There were several limitations of the study. First, the sample was relatively small and some effects may have been significant with a larger sample. The sample also lacked diversity, affecting generalization. Second, the 1-month follow-up was relatively brief. Whether effects of the intervention maintain and/or increase over time awaits future studies. Third, though commonly used in evaluations of parenting interventions (Kaminski et al. 2008), there are pros and cons of a waitlist control. While such designs control for the passage of time and assessment, they may inflate effects relative to a no-treatment control since participants may feel they need to wait to improve (Cunningham et al. 2013). However, there were positive changes in some variables for both the waitlist and intervention groups, suggesting that this may not have been an issue. Waitlist designs also do not specify whether effects are due to specific ingredients in the intervention or common factors. Another possible issue was that parenting measures did not specify a time frame. If parents and children were thinking generally about parenting, effects may have been underestimated. Future studies might also consider additional moderators of effects, such as characteristics of parents or their contexts and mediators of effects (e.g., through parenting). Finally, most participants were mothers; effects might differ for fathers.

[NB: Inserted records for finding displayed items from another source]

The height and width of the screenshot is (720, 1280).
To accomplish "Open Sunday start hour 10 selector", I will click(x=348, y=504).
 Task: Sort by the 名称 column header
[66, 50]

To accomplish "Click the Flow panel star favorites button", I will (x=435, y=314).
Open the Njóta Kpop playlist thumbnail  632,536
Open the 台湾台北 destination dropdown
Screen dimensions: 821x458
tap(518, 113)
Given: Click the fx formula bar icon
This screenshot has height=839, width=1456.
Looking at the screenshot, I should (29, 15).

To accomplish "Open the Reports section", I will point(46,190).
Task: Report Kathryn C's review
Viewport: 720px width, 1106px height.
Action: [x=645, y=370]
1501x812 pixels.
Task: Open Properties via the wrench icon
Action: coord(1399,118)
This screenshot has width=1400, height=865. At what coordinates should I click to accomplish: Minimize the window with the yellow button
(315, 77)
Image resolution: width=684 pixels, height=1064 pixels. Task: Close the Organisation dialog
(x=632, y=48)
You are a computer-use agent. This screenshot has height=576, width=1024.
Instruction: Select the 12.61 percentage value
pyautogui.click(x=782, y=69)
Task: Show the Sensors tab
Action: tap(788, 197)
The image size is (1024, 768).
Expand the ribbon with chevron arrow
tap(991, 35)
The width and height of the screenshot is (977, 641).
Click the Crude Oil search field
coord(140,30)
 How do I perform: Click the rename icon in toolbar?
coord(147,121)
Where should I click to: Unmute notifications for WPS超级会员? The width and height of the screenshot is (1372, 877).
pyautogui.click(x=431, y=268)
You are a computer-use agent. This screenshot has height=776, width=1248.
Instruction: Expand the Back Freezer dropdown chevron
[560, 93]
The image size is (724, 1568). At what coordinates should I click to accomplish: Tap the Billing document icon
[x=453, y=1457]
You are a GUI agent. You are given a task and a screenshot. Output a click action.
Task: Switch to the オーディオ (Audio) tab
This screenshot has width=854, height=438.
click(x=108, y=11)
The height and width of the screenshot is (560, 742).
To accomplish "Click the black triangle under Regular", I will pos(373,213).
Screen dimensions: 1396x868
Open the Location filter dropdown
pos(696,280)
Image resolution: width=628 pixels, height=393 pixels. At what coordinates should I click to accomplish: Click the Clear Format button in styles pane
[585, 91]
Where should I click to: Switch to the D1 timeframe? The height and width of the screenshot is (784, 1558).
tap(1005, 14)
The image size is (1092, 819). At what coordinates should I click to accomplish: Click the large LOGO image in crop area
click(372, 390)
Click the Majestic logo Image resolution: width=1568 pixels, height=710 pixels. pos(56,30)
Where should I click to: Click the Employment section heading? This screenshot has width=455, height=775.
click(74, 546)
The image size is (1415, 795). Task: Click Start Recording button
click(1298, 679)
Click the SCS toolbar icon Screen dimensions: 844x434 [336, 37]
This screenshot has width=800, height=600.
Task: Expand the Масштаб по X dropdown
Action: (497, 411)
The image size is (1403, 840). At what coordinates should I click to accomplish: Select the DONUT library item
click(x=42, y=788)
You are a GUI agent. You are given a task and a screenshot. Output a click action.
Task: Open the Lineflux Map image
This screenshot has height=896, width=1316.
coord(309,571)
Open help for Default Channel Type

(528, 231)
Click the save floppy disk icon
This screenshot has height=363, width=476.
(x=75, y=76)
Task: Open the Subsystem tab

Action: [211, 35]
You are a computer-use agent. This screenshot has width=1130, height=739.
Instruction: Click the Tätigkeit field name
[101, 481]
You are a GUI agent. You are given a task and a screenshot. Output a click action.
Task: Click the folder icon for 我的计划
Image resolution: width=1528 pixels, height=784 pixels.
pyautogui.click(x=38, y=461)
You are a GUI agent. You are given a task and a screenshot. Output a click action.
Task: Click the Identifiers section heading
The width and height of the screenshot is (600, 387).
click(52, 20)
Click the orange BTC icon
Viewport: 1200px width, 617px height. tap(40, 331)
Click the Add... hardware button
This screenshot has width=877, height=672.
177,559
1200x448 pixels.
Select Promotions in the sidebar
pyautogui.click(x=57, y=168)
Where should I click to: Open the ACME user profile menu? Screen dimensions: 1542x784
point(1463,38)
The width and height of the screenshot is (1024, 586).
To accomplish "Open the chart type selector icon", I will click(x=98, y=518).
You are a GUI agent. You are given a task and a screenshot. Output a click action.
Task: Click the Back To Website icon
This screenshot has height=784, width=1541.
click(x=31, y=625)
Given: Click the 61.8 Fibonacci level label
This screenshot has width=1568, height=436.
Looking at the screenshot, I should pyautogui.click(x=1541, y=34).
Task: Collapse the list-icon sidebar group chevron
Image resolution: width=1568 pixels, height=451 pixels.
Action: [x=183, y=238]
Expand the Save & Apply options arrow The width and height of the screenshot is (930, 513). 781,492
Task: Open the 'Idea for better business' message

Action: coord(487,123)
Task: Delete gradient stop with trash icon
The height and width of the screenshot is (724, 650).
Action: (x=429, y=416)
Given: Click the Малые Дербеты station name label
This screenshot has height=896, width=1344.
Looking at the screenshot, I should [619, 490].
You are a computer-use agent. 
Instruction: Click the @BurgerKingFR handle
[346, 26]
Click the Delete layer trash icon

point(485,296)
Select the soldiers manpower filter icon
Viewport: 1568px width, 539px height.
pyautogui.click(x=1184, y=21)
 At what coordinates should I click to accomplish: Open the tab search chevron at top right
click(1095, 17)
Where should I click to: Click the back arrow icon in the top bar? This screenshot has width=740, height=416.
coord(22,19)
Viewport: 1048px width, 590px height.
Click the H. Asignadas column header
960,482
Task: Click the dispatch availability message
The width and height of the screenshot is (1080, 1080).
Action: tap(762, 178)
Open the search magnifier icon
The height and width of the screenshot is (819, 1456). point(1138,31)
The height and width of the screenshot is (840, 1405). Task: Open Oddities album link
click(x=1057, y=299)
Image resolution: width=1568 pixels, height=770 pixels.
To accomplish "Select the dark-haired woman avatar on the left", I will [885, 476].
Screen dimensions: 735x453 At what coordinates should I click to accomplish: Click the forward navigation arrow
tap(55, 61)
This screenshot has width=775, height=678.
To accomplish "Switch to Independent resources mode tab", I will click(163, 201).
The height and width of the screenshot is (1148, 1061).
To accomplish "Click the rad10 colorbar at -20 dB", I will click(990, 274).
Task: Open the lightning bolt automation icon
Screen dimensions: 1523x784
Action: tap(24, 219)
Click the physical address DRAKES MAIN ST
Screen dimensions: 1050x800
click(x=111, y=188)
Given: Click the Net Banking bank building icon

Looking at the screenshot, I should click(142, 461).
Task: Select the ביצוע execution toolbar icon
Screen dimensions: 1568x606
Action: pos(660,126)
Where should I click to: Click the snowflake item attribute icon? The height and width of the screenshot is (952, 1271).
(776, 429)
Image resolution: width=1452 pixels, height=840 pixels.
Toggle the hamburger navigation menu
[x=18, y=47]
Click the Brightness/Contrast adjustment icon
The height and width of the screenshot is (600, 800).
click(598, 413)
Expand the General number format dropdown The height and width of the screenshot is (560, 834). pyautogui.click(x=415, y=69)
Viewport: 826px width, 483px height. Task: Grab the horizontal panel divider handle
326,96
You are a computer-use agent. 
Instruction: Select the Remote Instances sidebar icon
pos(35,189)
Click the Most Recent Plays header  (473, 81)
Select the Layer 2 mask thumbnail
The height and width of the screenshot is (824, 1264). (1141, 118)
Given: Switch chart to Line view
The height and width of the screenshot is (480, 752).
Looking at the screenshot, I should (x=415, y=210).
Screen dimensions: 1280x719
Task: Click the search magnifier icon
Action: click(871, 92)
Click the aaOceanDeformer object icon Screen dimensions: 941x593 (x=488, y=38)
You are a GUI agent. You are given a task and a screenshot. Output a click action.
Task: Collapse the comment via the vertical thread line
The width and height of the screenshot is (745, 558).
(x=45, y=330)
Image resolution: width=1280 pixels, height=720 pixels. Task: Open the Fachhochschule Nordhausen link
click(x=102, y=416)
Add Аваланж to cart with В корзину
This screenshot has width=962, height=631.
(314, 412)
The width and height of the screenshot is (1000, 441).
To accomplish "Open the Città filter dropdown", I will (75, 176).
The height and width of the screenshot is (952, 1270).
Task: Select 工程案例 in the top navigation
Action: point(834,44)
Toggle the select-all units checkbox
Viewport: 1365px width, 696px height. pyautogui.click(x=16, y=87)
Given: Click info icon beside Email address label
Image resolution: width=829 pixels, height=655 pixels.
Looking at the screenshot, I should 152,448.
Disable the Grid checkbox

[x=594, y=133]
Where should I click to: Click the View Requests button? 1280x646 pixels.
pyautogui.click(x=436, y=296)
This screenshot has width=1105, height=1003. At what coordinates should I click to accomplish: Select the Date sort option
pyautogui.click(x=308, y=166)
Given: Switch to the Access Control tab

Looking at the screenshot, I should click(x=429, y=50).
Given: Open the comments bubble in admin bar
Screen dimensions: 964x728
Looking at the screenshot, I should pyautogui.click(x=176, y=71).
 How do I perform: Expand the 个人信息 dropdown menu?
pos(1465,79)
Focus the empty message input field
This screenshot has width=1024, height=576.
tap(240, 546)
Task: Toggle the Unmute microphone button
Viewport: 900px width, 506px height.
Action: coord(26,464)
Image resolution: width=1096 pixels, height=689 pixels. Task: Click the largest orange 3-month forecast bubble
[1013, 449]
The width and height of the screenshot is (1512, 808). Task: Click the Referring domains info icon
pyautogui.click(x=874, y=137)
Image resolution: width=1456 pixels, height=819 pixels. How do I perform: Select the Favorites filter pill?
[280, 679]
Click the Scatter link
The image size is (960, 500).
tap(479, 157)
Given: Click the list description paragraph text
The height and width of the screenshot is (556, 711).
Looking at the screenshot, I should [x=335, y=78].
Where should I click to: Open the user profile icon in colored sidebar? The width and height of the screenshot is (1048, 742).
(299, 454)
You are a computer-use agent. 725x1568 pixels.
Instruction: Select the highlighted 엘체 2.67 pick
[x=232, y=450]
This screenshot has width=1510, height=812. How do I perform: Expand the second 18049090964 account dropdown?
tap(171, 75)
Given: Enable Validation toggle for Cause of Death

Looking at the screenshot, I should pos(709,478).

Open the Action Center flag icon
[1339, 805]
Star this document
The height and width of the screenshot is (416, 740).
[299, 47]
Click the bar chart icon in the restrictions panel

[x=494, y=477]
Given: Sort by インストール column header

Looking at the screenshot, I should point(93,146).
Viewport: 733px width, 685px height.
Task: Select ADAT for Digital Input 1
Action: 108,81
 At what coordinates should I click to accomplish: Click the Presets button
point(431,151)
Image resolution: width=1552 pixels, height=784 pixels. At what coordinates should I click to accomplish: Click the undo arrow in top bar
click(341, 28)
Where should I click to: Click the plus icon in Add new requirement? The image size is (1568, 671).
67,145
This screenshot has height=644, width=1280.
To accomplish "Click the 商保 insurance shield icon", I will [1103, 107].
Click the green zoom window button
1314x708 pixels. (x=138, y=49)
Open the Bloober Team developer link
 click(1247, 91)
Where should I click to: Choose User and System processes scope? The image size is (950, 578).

In sum, this study showed the promise of a brief intervention for parents of elementary-age children. It suggested that a brief intervention can increase parents’ autonomy support and decrease controllingness, dimensions of parenting important for children’s adjustment and achievement. Given its brevity, it has potential to be used as a preventive tool that could be incorporated into other settings (e.g., pediatricians’ offices) to reach more families. Given its modest effects, the intervention might be strengthened by increasing the number of sessions and/or follow-up phone calls, giving parents further opportunity to problem solve and practice skills. In fact, several parents suggested increasing the number of sessions. Researchers might also consider adapting the intervention for particular populations (e.g., divorced parents). Future studies are needed to determine the long-term effectiveness of brief interventions and the processes through which change occur.